Your online community won't die overnight. That never happens. Most communities end with members gradually drifting away.
There are some clear danger signals that your community is going downhill, these are a few to watch out for:
- No new posts in 24 hours. If your community goes an entire day (except Christmas) without a single interaction you’re on the brink of failure. Push the panic button. Engage heavily in one to one interactions to inject activity.
- Key members have gone missing. Name your top 10 members. Have any of them been posting less frequently recently? Why? Find out and adapt.
- Less members are joining. Community members are transient, they get jobs, move location, start families. You need fresh blood to keep the community active. Regularly measure the number of new members joining, when it dips (or slows) take action to recruit new members.
- A new rival community is rapidly gaining momentum.
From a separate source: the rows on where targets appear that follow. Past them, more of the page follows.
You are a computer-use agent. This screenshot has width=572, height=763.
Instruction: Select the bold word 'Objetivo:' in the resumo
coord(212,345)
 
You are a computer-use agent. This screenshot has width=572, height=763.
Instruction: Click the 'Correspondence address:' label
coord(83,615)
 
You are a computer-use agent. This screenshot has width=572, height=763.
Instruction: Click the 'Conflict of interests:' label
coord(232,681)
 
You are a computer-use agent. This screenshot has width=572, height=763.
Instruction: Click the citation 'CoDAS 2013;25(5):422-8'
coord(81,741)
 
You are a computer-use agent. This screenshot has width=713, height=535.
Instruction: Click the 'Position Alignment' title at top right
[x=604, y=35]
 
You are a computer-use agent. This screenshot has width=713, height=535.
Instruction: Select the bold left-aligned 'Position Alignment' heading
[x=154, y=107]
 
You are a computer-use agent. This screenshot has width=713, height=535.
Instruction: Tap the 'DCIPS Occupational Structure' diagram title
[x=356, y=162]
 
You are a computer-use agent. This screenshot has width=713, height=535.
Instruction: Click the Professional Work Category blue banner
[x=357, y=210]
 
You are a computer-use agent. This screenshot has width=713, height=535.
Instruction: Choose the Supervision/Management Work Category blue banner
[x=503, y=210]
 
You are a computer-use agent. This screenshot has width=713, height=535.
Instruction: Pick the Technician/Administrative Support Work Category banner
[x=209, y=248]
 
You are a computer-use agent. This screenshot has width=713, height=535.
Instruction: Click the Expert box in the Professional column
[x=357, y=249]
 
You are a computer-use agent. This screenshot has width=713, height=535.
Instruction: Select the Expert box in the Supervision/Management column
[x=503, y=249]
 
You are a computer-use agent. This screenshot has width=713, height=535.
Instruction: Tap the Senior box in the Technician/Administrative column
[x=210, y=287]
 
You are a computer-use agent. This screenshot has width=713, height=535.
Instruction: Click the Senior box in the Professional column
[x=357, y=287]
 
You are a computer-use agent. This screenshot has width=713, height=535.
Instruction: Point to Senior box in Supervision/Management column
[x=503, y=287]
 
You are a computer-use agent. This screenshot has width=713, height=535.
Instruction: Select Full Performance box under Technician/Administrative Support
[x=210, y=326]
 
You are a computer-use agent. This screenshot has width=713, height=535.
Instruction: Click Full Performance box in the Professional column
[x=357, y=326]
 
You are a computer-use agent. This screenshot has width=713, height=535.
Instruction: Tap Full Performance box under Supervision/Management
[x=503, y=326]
If you see a new community in your field rapidly gaining momentum, it means you’re not providing something these members need.
- Posts go unanswered. The lack of conversation is a clear flag something is wrong. When posts start going unanswered, people begin to drift away.
- Declining sector/topic/passion. UK-CT is a dying community for a video game which is over 10 years old. It’s entire audience has moved on to other games. It’s niche is dying, it didn’t stick with the players.
- Lack of friendliness. Whilst arguments are important, friendliness is more important. Do members seem less friendly recently? Do they lack familiarity with each other and previous community discussions? Do they know how the top members in a community are?
- Boring discussions. Subjective, but important. Do the discussions feel like they’re less interesting recently? Is there a poor quality of things to talk about?
Keep an eye for these signals and react aggressively when you spot one. Don’t be passive, by the time you spot a signal, it might already be almost impossible to reverse the problem.